Antes de la restitución de la federación de baloncesto fueron condenados a prisión cuatro exdirigentes de la de natación (solo metieron en la cárcel a tres, uno de ellos no fue encontrado). Entre ellos el expresidente Coaracy Nunes, acusados todos de apropiarse de 15 millones de euros de dinero público. En la investigación de la policía fueron claves las denuncias de los jugadores de la selección de waterpolo, que se cansaron de reclamar una prima.

La divisa de «no mezclar deporte con política» se vuelve imposible en Brasil, donde los últimos tres presidentes del Gobierno lidian con las sospechas de corrupción. Las grandes citas (Mundial del 2014 y Juegos del 2016) tuvieron su cierre de fiesta en Maracaná, un estadio que fue reformado para modernizarlo y ahora está casi abandonado porque ninguno de los grandes clubes de Río es capaz de pagar su uso y llenarlo.
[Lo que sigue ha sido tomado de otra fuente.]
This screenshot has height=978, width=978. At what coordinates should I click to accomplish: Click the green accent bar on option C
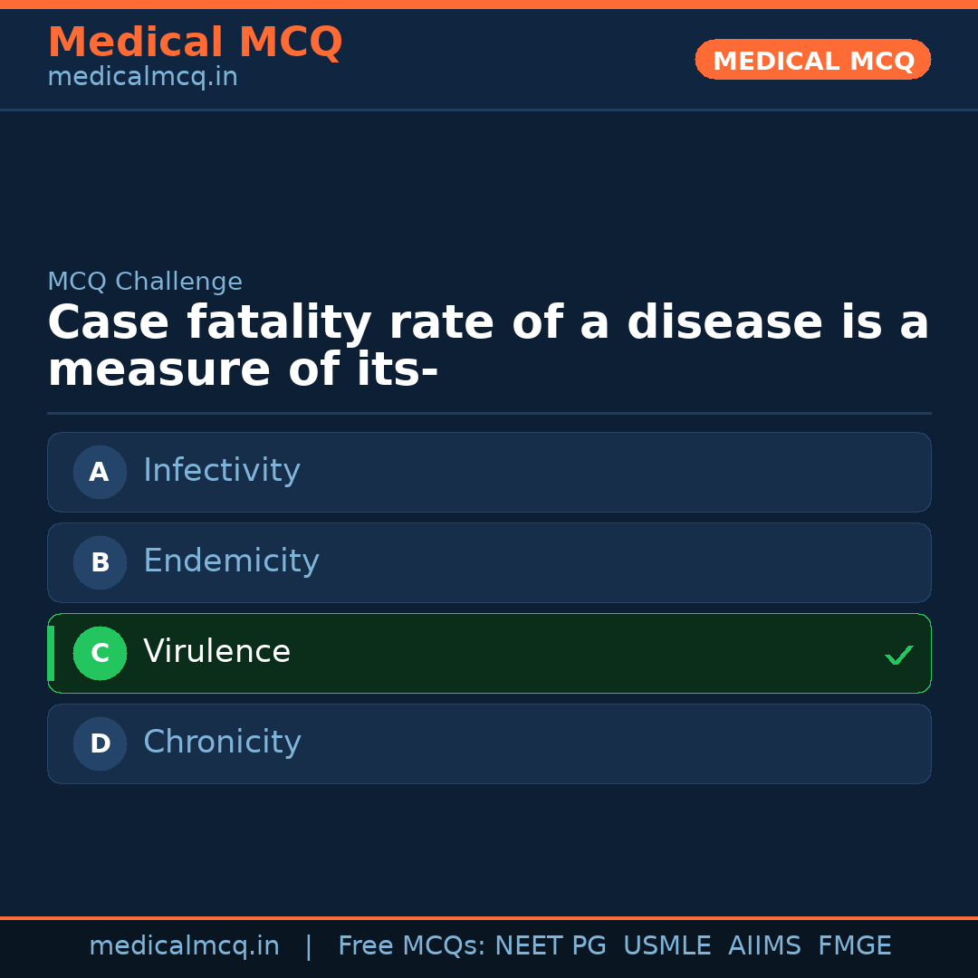[51, 653]
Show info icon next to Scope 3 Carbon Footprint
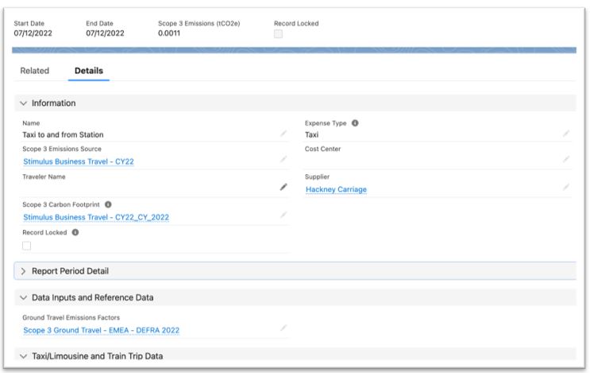Screen dimensions: 590x373 [108, 204]
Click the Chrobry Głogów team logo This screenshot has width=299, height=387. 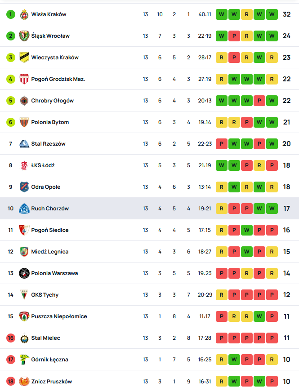24,101
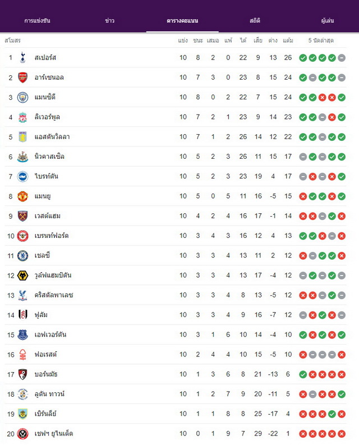This screenshot has width=359, height=445.
Task: Click the Manchester City crest icon
Action: click(22, 97)
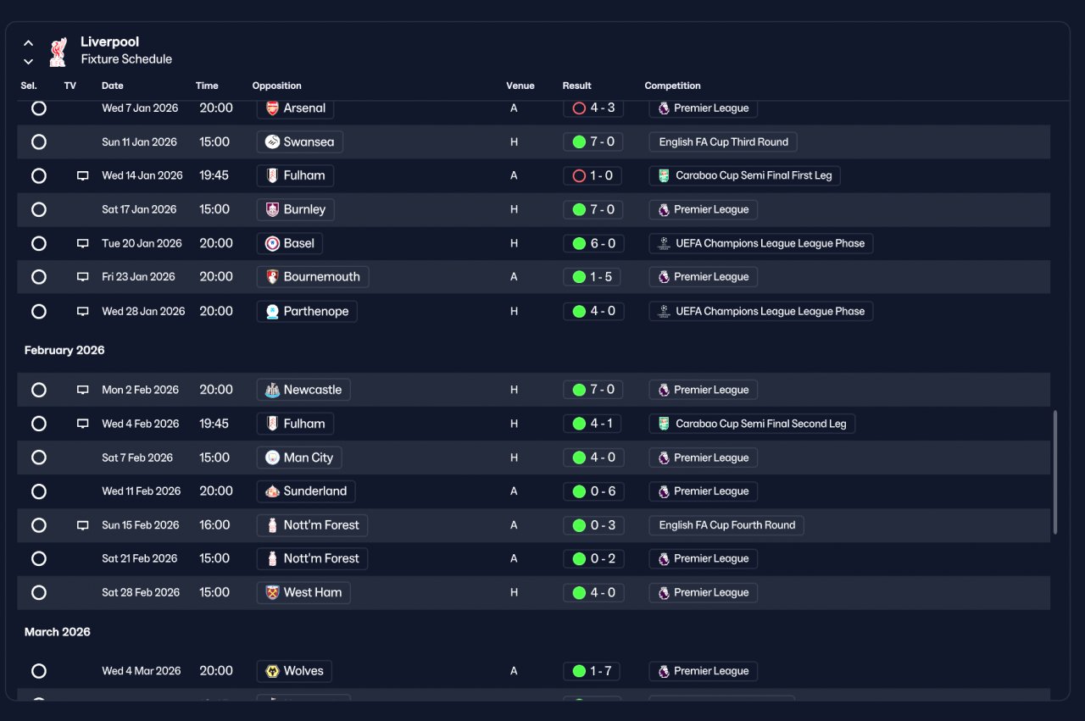Sort by the Date column header

tap(113, 86)
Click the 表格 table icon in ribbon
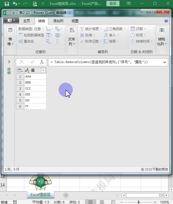Screen dimensions: 173x204 (10, 30)
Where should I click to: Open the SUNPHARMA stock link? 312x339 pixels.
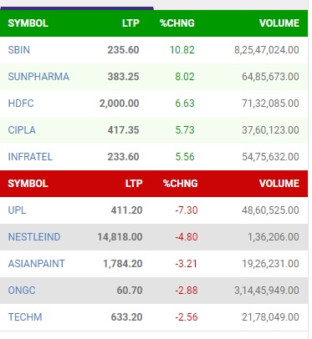(x=38, y=77)
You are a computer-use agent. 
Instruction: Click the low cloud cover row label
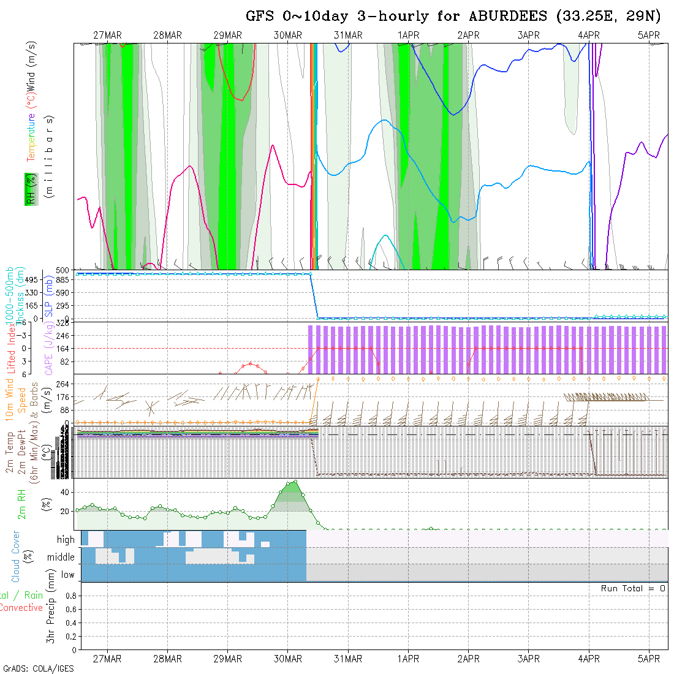point(67,575)
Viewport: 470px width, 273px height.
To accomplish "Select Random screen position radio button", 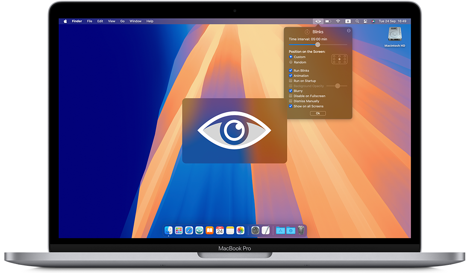I will point(291,62).
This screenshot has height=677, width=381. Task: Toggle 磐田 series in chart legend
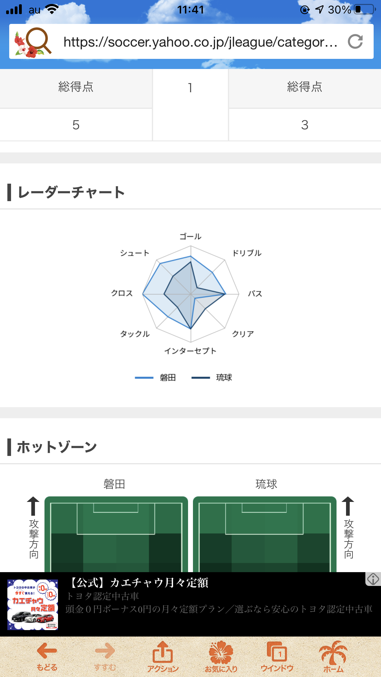(x=155, y=377)
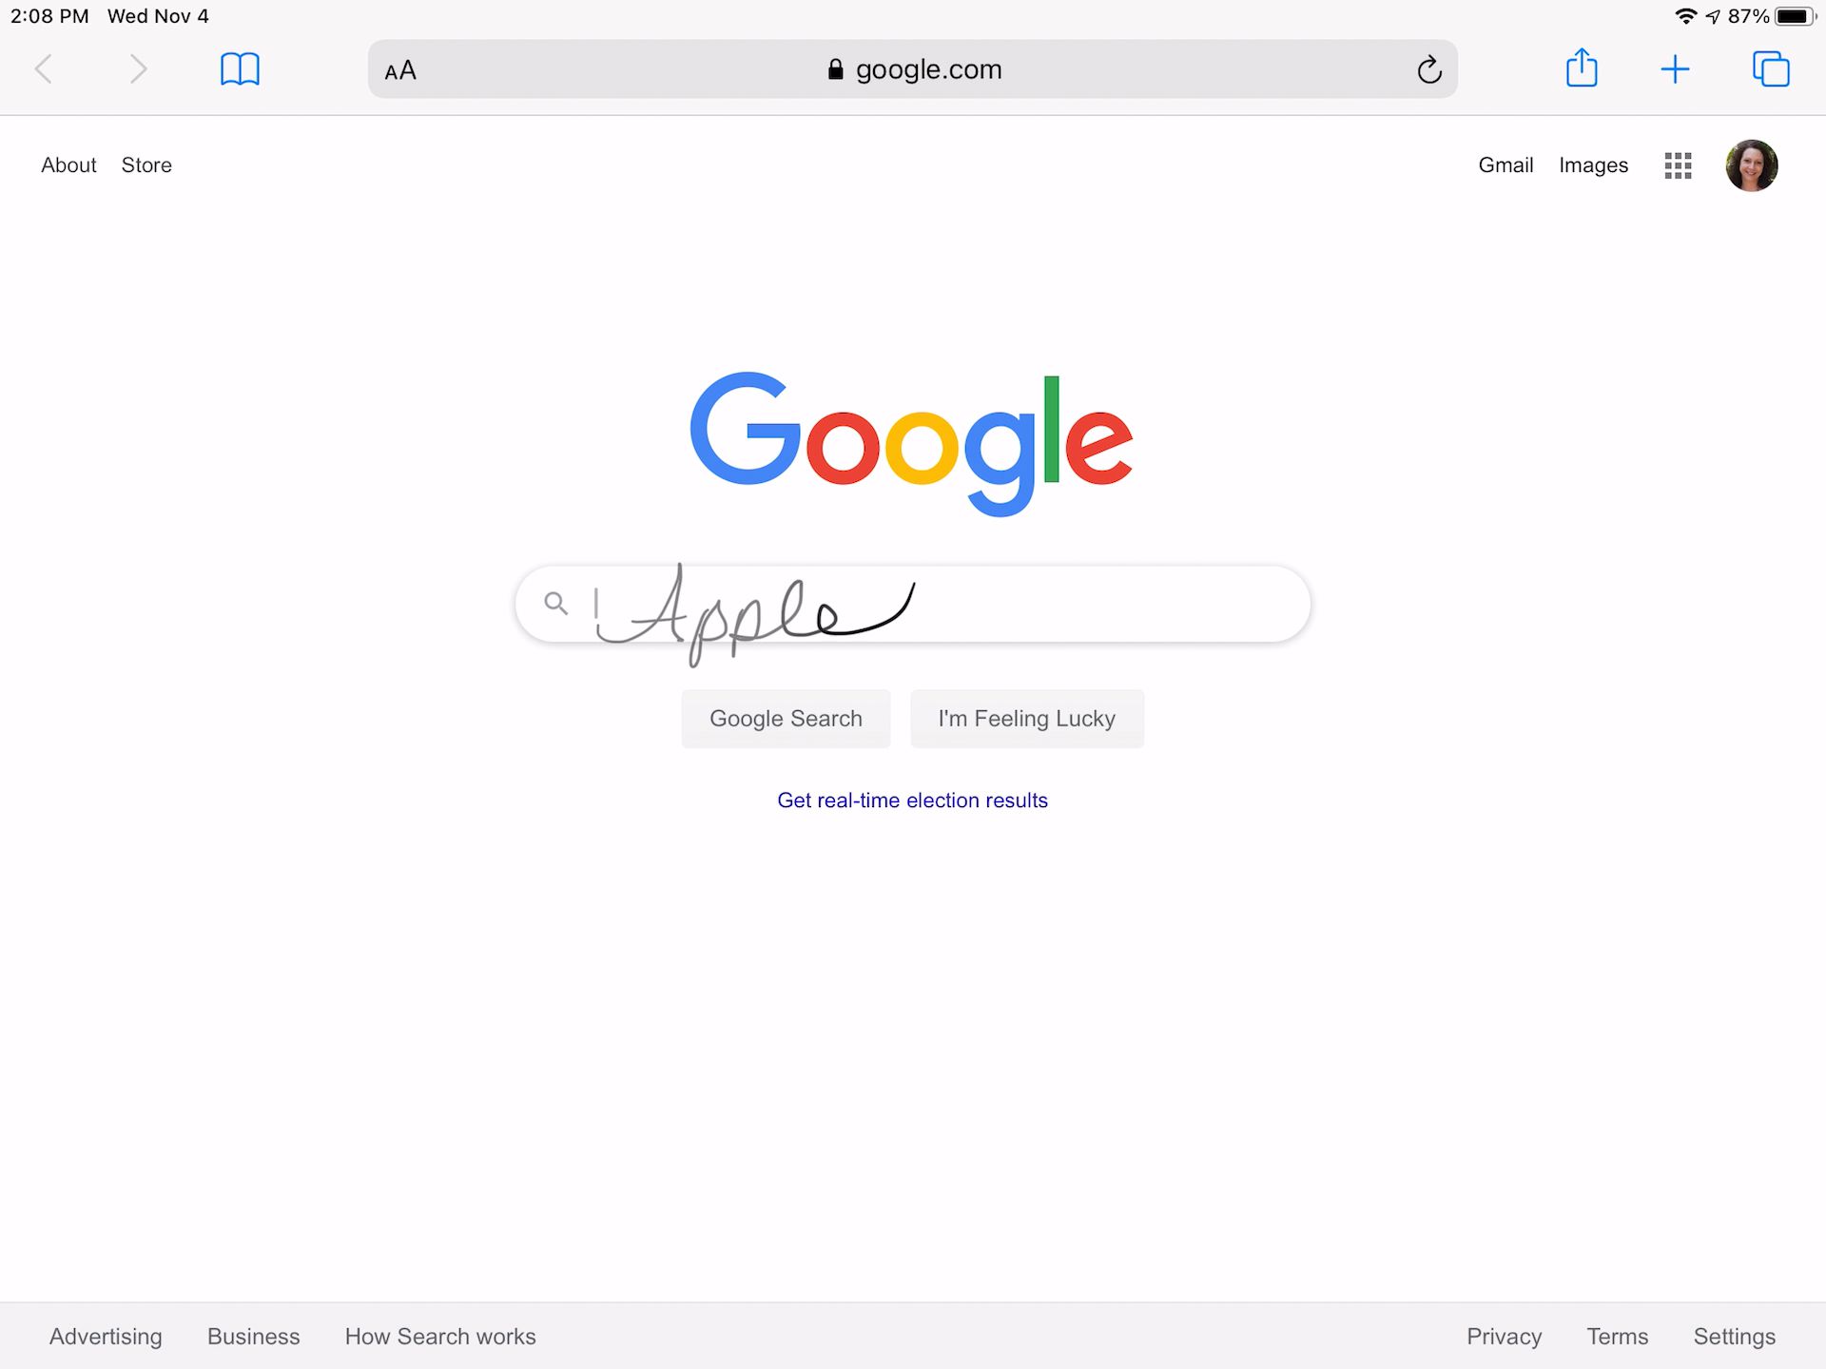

Y el gobernador del Estado, Sergio Cabral, está encarcelado por los sobornos que cobró en las obras del templo futbolístico del país.

El recuerdo de Mané Garrincha, pisoteado en un campo donde nadie juega

Brasilia es una capital que no tiene deporte de élite, lastrada por la falta de patrocinios privados y la crisis de las empresas públicas. Aún así, con motivo del Mundial de fútbol del 2014, se adecentó su estadio con el nombre de Mané Garrincha, el mito del fútbol en blanco y negro y quintaesencia del estilo brasileño. La obra terminó hace ya 4 años y aún no se sabe exactamente cuánto costó. El Tribunal de Cuentas de Brasilia sigue investigando e imputando a responsables públicos por un sobrecoste que se estima en 35 millones de euros solo en materiales. Las estimaciones creen que el estadio costó unos 500 millones, todos de dinero público.

A los miles de operarios que trabajaron en la reforma del estadio nacional para dejarlo en más de 70.000 espectadores se le prometieron entradas para el partido de inauguración entre dos equipos de Brasilia. Peor al final más de la mitad se quedaron sin ellas porque fueron usadas por políticos y autoridades locales para sus contactos.

A pesar de que nadie juega en el estadio Mané Garrincha desde hace meses (el campo más caro del Mundial del 2014, un desafío para el que se abordaron infraestructuras faraónicas, la mitad de ellas con sobreprecio en las obras), el estadio pasó una factura de decenas de miles de euros en agua, algo que nadie fue capaz de explicar.

Sus restos, también perdidos

Las autoridades brasileñas pisotean así el recuerdo del regateador imposible, cuyo nombre es manchado en la misma medida que sus restos no descansan: los huesos de Garrincha desaparecieron de su modesta tumba en Río de Janeiro, en medio de disputas familiares entre sus 11 hijos.